Spectral convergence of coefficients of a Fourier series

Question

I have seen claims that if a smooth function $f(x)$ is represented by its Fourier series, $f(x)=\sum_{n=-\infty}^\infty a_ne^{i(nt)}$, then as $|n|\rightarrow\infty$, then $|a_n|\rightarrow 0$ "exponentially fast", also known as spectral convergence. I have heard some heuristic and empirical arguments, particularly in the context of numerical analysis, but rigorous treatments in the language of functional analysis and group theory were surprisingly hard to find.
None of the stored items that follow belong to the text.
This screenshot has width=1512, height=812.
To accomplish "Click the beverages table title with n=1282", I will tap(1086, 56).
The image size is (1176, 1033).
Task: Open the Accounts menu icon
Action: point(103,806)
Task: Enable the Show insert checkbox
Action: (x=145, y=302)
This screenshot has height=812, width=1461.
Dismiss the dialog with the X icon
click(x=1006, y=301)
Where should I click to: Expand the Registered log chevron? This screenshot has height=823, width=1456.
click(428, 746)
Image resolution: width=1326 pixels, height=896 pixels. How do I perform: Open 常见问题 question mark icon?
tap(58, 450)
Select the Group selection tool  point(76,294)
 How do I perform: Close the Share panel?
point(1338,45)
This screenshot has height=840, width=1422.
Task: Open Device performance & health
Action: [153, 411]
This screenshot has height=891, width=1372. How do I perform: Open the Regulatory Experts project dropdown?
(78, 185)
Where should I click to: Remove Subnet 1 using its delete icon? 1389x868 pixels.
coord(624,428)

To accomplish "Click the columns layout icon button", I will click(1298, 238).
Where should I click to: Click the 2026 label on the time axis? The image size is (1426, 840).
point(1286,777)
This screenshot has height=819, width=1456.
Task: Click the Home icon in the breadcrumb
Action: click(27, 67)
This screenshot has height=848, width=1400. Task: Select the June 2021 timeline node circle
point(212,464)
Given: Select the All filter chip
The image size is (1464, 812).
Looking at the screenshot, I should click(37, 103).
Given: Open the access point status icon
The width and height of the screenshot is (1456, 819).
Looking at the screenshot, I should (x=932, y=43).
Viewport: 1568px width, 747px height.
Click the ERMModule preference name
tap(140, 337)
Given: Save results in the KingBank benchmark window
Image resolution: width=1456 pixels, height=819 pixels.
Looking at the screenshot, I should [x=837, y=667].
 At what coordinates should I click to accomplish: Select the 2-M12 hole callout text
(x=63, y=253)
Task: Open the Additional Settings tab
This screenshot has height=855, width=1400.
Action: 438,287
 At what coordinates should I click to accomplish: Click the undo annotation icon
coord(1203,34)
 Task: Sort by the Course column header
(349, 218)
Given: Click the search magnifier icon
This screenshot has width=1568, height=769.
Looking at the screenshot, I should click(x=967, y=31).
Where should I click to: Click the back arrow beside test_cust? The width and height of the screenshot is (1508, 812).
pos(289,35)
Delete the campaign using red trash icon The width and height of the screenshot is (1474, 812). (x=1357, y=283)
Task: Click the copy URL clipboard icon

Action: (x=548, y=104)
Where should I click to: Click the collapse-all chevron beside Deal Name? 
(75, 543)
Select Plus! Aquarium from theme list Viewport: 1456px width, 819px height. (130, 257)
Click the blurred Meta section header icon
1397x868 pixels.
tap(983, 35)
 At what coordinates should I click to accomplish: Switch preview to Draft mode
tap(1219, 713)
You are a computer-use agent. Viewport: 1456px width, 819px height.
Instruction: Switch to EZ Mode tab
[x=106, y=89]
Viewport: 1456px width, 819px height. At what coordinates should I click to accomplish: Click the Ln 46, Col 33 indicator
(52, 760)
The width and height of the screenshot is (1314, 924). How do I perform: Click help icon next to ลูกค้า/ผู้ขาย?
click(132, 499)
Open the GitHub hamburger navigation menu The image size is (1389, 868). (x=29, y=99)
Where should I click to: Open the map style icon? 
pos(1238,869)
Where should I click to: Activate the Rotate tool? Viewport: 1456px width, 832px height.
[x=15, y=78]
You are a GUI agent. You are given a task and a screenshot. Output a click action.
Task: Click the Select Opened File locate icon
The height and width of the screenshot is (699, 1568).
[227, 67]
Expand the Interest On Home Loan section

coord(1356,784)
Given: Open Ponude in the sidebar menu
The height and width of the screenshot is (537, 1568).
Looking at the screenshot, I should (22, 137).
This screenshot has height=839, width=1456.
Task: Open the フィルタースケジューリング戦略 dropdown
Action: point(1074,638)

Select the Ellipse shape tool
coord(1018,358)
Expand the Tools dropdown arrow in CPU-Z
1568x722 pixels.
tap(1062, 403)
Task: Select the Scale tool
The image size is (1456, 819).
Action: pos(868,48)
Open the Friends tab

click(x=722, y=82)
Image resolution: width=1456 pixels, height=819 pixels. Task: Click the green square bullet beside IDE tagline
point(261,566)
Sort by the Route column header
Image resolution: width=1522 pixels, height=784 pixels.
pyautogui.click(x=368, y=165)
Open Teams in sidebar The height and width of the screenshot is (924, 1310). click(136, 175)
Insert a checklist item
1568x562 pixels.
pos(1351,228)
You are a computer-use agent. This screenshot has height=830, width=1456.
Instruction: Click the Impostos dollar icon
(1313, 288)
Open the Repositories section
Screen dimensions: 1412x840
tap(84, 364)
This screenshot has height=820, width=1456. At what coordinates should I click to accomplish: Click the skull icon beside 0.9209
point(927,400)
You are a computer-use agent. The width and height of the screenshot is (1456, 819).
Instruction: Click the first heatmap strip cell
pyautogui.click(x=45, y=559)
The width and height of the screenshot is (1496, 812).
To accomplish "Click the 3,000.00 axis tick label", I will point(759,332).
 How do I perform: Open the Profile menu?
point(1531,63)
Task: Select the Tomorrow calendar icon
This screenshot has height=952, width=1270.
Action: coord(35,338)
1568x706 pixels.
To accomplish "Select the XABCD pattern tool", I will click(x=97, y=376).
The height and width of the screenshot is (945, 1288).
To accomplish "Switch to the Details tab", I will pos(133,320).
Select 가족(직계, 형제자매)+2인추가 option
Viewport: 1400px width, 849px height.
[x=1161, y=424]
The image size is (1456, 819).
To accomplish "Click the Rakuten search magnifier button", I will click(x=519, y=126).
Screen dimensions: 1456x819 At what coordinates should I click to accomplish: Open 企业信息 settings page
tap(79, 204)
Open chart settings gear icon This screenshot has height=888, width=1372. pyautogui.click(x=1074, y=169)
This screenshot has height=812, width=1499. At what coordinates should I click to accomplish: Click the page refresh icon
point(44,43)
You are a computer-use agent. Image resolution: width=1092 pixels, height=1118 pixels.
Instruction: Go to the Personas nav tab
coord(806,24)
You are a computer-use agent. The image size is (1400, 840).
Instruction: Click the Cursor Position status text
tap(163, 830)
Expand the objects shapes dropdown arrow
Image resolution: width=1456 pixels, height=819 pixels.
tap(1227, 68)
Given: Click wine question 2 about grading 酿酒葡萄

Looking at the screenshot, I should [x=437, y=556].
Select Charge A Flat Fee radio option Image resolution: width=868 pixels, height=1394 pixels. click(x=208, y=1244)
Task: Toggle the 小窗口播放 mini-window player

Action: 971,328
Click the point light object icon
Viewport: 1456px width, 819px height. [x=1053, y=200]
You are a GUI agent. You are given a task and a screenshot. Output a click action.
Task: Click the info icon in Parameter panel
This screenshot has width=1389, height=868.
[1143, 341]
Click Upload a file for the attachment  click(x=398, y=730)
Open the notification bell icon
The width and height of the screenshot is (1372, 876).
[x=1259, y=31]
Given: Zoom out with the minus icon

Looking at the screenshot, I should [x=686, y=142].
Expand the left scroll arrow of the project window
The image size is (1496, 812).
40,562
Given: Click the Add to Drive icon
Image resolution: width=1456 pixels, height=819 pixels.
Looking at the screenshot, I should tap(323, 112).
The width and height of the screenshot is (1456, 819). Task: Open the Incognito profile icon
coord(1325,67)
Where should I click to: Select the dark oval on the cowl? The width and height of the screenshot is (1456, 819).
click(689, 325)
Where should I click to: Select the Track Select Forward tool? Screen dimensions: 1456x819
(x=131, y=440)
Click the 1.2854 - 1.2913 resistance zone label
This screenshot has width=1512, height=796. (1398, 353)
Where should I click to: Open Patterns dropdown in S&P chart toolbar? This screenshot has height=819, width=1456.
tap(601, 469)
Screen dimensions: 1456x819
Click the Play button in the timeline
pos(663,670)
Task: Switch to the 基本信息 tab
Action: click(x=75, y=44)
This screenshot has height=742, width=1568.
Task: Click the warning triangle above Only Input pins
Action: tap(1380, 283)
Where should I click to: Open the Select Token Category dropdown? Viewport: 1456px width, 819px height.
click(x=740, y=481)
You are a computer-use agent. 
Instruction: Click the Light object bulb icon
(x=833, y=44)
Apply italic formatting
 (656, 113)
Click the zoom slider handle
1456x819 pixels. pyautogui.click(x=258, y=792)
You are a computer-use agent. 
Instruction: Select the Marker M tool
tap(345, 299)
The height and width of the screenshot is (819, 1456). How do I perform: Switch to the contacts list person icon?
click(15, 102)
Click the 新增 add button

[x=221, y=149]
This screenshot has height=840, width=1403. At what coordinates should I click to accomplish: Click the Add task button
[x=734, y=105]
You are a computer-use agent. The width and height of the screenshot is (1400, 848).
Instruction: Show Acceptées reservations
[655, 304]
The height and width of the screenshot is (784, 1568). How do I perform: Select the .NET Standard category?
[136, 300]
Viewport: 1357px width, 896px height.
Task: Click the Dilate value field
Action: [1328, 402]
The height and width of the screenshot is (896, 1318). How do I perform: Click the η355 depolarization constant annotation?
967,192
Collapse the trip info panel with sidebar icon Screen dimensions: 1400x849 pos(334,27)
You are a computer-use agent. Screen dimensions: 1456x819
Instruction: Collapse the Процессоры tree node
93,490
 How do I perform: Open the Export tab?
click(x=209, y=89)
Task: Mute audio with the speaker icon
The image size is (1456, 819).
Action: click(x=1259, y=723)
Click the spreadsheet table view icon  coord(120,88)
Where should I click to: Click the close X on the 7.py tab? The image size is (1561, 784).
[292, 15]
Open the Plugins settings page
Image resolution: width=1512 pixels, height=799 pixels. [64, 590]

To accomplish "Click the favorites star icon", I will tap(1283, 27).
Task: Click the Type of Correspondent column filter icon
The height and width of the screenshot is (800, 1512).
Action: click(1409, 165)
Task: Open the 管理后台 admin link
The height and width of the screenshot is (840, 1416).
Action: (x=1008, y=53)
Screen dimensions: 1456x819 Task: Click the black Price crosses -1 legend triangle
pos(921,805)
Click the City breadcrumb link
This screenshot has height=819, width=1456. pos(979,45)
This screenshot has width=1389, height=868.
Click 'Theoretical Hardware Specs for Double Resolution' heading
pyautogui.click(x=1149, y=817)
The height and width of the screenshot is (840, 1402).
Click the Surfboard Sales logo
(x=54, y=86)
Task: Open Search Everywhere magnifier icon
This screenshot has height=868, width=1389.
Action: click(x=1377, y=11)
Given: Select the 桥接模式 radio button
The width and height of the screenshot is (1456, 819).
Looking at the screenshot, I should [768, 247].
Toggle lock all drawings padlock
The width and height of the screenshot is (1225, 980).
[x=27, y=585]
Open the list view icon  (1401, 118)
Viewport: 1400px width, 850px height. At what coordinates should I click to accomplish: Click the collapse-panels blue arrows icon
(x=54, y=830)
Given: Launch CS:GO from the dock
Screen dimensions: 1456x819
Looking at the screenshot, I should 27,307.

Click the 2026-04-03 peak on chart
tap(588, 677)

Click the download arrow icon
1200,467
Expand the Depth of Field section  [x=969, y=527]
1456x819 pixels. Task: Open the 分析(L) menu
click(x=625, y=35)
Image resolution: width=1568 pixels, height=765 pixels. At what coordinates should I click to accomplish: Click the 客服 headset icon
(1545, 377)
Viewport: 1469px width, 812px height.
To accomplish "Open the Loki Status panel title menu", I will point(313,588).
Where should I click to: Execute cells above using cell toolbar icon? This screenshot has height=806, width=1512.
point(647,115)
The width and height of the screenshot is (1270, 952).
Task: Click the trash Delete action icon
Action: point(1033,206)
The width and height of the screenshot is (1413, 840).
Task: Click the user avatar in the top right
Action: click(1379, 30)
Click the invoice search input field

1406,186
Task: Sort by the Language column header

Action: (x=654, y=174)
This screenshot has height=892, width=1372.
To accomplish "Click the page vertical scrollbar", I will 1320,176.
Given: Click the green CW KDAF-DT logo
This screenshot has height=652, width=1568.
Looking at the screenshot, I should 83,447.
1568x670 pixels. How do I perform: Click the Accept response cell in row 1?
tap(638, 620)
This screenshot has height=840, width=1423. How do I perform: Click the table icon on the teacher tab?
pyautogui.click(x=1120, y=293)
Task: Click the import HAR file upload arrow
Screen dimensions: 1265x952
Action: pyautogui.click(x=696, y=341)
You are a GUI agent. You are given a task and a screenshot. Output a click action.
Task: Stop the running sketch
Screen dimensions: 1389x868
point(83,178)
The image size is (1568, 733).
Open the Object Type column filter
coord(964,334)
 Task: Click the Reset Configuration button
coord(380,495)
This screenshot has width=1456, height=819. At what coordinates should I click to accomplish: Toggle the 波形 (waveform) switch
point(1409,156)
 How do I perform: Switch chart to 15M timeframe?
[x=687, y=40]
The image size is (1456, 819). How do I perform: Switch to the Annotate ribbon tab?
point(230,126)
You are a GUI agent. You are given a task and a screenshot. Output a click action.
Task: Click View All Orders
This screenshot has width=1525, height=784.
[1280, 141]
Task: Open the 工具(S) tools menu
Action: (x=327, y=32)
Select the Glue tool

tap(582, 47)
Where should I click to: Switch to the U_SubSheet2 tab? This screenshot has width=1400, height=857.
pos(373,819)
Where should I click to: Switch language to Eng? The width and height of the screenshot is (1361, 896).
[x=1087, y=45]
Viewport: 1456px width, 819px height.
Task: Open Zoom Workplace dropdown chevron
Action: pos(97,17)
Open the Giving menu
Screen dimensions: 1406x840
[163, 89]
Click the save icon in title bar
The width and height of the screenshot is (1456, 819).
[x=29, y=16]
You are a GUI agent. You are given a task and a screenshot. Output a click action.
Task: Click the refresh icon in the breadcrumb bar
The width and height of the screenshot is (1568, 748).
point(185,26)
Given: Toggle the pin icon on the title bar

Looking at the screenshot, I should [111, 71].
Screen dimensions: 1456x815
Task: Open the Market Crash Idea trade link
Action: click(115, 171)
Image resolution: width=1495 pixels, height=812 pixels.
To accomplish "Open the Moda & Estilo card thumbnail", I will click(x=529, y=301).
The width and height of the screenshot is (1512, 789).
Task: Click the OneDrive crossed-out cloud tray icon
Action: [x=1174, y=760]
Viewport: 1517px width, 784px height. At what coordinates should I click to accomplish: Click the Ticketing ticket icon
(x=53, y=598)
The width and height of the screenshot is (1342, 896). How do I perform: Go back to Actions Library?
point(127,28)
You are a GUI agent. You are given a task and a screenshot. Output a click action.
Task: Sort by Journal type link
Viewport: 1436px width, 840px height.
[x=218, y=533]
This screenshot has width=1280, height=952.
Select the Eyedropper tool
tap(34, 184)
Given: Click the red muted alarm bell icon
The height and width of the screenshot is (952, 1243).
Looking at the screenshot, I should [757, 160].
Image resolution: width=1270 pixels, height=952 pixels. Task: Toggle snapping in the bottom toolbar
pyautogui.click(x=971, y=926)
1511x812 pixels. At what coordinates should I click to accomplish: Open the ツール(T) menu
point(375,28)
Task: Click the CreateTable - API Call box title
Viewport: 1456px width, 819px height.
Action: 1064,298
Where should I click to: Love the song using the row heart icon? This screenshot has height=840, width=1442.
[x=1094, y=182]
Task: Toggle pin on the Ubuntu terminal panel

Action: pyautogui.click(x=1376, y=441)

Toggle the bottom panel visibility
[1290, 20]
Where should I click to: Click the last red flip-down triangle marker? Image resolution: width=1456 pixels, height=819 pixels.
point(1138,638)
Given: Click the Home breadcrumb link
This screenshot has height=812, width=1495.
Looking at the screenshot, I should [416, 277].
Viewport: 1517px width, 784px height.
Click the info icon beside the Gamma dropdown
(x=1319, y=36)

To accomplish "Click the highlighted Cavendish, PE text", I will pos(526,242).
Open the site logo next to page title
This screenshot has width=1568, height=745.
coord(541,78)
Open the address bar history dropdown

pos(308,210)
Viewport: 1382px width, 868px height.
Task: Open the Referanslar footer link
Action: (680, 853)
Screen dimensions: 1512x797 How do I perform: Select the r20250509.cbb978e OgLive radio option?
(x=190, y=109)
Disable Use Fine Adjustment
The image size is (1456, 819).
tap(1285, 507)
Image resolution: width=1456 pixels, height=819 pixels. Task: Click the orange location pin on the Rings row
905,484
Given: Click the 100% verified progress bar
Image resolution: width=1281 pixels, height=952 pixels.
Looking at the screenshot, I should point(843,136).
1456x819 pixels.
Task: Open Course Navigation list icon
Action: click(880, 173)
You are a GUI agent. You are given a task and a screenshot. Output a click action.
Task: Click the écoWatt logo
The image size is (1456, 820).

I was wondering if someone could give a higher view of proving the spectral convergence or point to the right references.

Answer 1

Smoothness of a function and the decay of $a_n$ at infinity are connected.

For smooth functions ( $C^{\infty}$), $a_n$ coverges to $0$ faster than any power of $1/n$, that is

$$\lim_{n \to \infty} n^k \cdot a_n = 0$$

or $|a_n| = O(\frac{1}{n^k})\ \forall k>0$.

For real analytic functions ( equivalent to : restriction to the circle of a holomorphic function defined on an open set containing $S^1$) there exist $q < 1$ and $C>0$ so that

$$|a_n| \le C\cdot q^n$$ that is $|a_n| = O(q^n)$ ( exponential decay).

${\bf Added:}$

The estimates for smooth functions are based on the following facts.

For continuous functions $f$ we have $a_n \to 0$ ( in fact it is true for $L^1$ functions - this is called Riemann-Lebesgue lemma).

If $f$ is a function of class $C^1$ with continuous derivative $f'$ then we have using integration by parts ( note that the function has period $2\pi$) $$a_n= \frac{1}{2\pi}\int_0^{2\pi}f(t)e^{-int}\, dt = -\frac{1}{2\pi}\int_0^{2\pi} f'(t) \left(\frac{1}{-i n } e^{-int}\right) dt =\\ = \frac{-i}{n}\frac{1}{2\pi} \int_0^{2\pi}f'(t) e^{-int} dt = \frac{-i}{n} a'_n$$ where $a'_n$ is the Fourier coefficient of the function $f'$. One proves by induction now for function of class $C^k$ that $$a_n= \left(\frac{-i}{n}\right)^k a^{(k)}_n$$ where $a^{(k)}_n$ is the $n$ -th Fourier coefficient of $f^{(k)}$. Since $a^{(k)}_n\to 0$ as $n\to \infty$, we get the estimate $$a_n = o(\frac{1}{n^k})$$

Conversely: if we have a sequence $(a_n)_{n \in \mathbb{Z}}$ so that $\sum_n |a_n| < \infty$ then the function $f(t) = \sum a_n e^{int}$ is continuous and has Fourier series $(a_n)$. If we have a sequence $(a_n)$ with $a_n = o(\frac{1}{n^k})$ for all $k$ then $\sum |a_n| < \infty$ and the function $f(t) = \sum_n a_n e^{int}$ is smooth ( differentiate term by term as many times as wanted).